Hicks is the Eagles’ best linebacker -- if he can stay healthy. Last year, a torn Achilles tendon shelved him. When right, he can find the ball anywhere on the field against the run and provides excellent pass coverage. He’ll team with forceful outside man Nigel Bradham and newcomer Corey Nelson in a strong trio. Behind them is a bit of mystery with Mychal Kendricks getting released in late May as a cap casualty and Paul Worrilow already lost for the season after tearing his ACL in OTAs.
The defensive backfield had some struggles early, but by the end of the year the group was formidable, and there is plenty of reason for optimism moving forward. The safety situation was never a question, thanks to stalwart Malcolm Jenkins and hard-hitting Rodney McLeod. There is plenty of promise at cornerback, with Ronald Darby, Jalen Mills and Rasul Douglas returning. Mills and Douglas entered 2017 as question marks but grew as the year went on and benefited from the relentless pass rush the front four provided.
The Eagles are excited to see what cornerback Sidney Jones can do. Jones, a second-round draft choice last year, missed most of the season while rehabbing an Achilles tear. He has considerable skill and will be expected to make a significant contribution this year.

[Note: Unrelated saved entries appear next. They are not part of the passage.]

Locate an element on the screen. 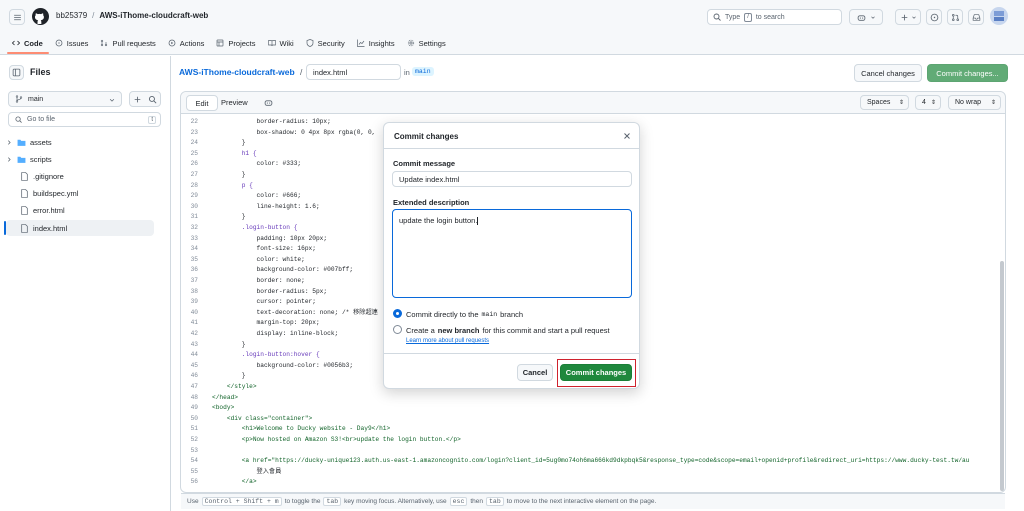  commit-message-label: Commit message is located at coordinates (424, 164).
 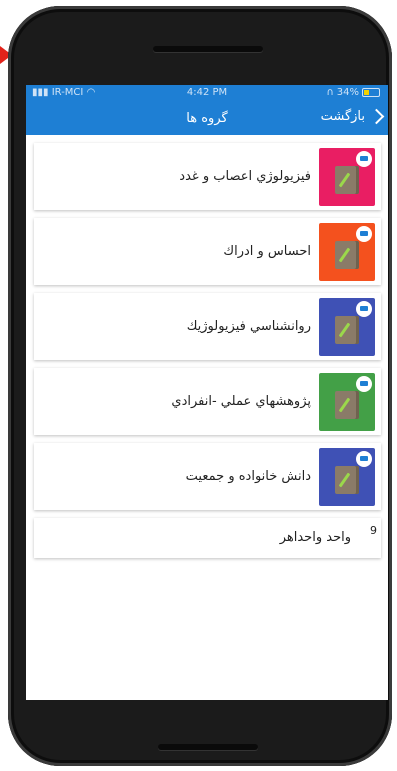 What do you see at coordinates (267, 252) in the screenshot?
I see `group-label: احساس و ادراك` at bounding box center [267, 252].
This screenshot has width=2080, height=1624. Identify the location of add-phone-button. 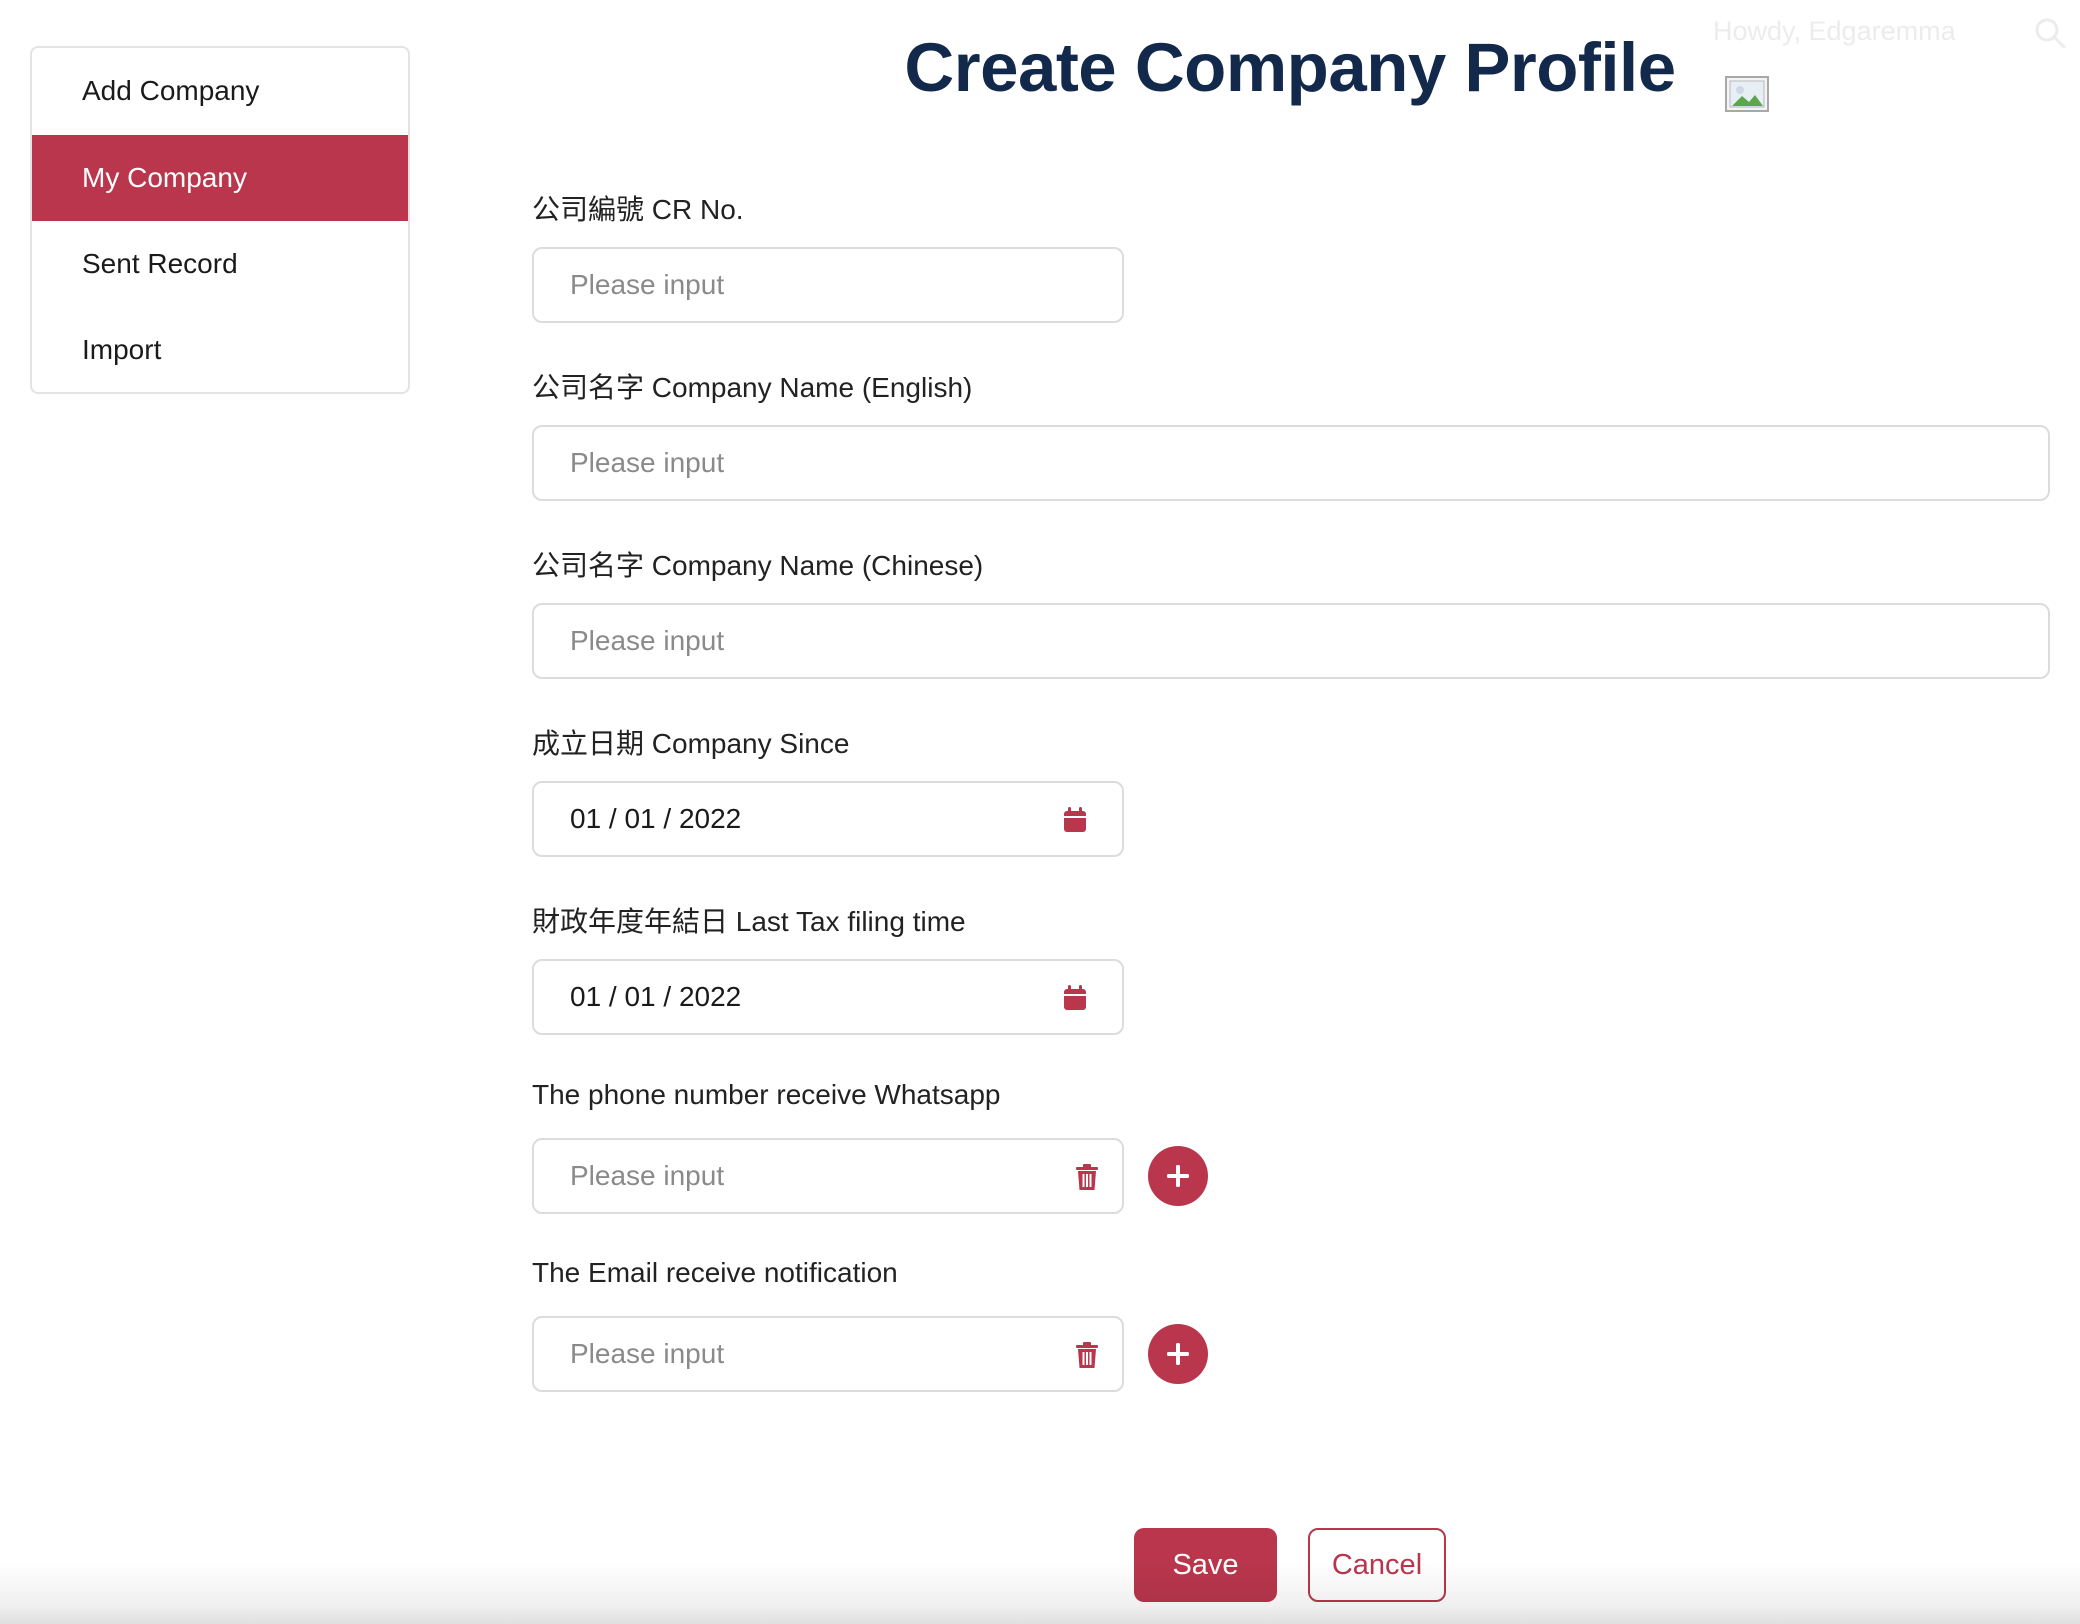
(1178, 1176).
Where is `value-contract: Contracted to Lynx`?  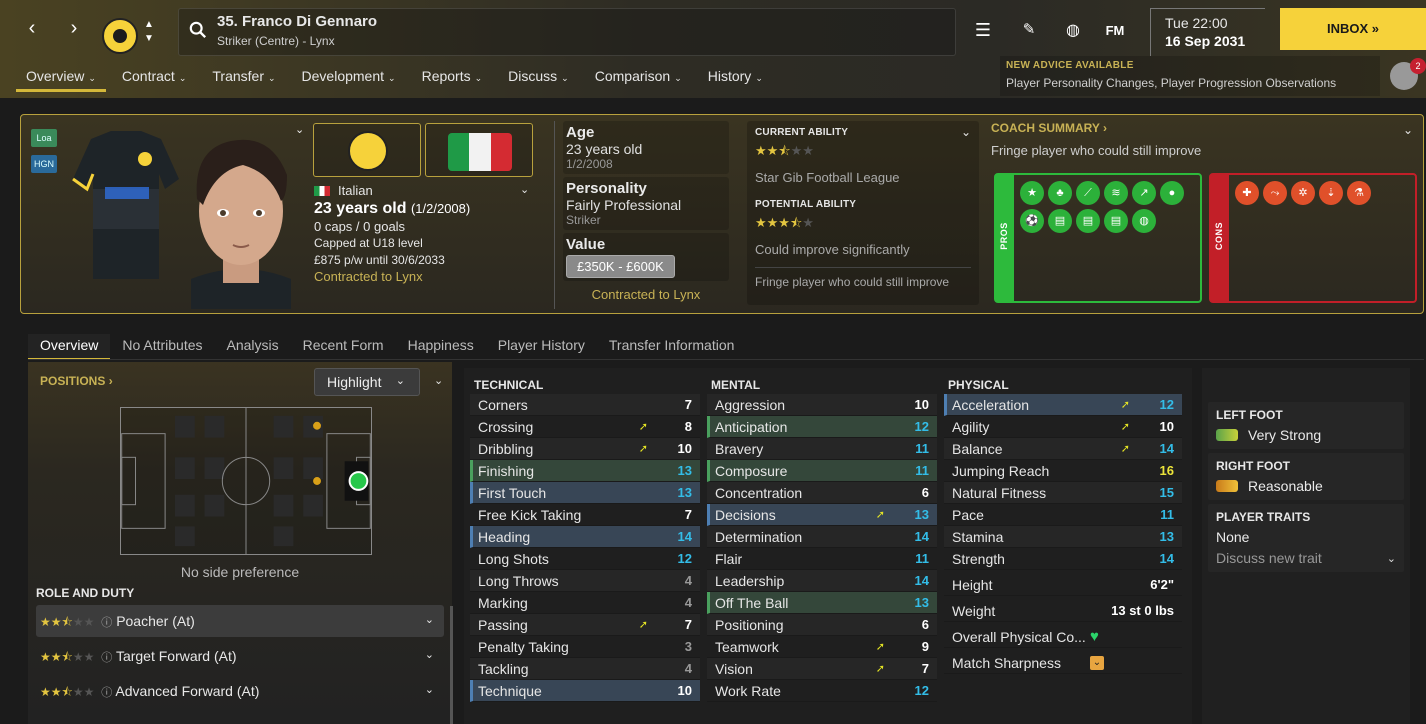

From the minute Jake Elliott drilled a 61-yard field goal to beat the Giants early in the season, the rookie was a force with the Eagles. He converted 26-of-31 attempts during the regular season and was a big weapon in the playoffs, when he went 7-of-7. The punting situation isn’t so set. Long-time standout Donnie Jones retired, and the Eagles will turn to Cameron Johnston, an Aussie who showed a big leg at Ohio State but who has never punted in an NFL game. Sproles is a valuable return man -- if healthy. The Eagles didn’t re-sign Kenjon Barner, so additional return work could come from Clement, Wendell Smallwood or rookie corner Avonte Maddox, who has plenty of speed.
The Eagles are set up well for their first-ever Super Bowl defense, thanks to the return of just about every significant contributor from the 2017 team. The only losses that could really hurt are offensive coordinator Frank Reich (new head coach in Indy) and QBs coach John DeFilippo (new Vikings OC).
When healthy -- and he should be early in the season -- Wentz is a top-10 NFL passer (at least) and a great leader. He prolongs plays and gets the ball downfield. Having Foles as a backup is a great thing, but this is Wentz’s team. He is surrounded by a deep collection of skill-position contributors who make it extremely difficult to focus on any one player.
The defense is built around getting pressure on the passer, and that’s what it does. The Eagles are outstanding at invading enemy pockets with just four rushers, and that makes the coverage schemes more sound and harder to exploit.
This is a deep, talented team buttressed by an outstanding organization that fills needs at all times with bold moves. Expect continued contention and plenty of excitement for a city still getting used to being atop the NFL mountain.